WORK ITEM>
Please write out the final portion of the records below exactly: the line containing "You are a computer-use", every line after it, and nothing else.

┏━━

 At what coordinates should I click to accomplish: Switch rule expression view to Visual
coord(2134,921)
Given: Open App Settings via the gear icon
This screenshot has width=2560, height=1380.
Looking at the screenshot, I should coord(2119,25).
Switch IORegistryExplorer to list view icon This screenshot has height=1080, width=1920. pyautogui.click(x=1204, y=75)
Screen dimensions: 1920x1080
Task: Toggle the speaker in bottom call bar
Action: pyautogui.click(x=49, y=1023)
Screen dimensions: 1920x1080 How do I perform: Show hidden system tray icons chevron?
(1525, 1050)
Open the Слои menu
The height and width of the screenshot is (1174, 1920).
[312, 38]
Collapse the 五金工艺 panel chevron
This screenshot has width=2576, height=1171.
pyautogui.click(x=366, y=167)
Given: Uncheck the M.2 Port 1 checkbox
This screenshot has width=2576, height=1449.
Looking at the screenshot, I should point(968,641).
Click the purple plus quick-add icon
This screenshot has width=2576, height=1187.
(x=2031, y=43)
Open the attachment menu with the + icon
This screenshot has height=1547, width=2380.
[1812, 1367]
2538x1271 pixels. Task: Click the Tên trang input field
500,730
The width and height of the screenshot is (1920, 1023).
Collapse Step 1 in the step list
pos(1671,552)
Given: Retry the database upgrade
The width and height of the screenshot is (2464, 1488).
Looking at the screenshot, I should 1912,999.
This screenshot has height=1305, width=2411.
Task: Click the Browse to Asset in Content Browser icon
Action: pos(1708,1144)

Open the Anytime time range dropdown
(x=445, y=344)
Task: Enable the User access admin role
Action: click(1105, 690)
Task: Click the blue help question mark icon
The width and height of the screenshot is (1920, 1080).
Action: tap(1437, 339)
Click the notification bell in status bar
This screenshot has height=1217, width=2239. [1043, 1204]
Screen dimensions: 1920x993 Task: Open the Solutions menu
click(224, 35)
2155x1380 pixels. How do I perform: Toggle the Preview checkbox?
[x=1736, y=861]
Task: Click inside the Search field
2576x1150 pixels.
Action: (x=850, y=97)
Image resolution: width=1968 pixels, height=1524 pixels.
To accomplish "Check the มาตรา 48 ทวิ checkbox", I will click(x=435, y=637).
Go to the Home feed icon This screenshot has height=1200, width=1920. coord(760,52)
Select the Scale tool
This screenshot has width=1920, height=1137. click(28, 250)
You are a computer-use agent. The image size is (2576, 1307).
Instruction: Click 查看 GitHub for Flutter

┗━━

RESULT OF THIS EXERCISE>
You are a computer-use agent. The image size is (2576, 1307).
Instruction: Click 查看 GitHub for Flutter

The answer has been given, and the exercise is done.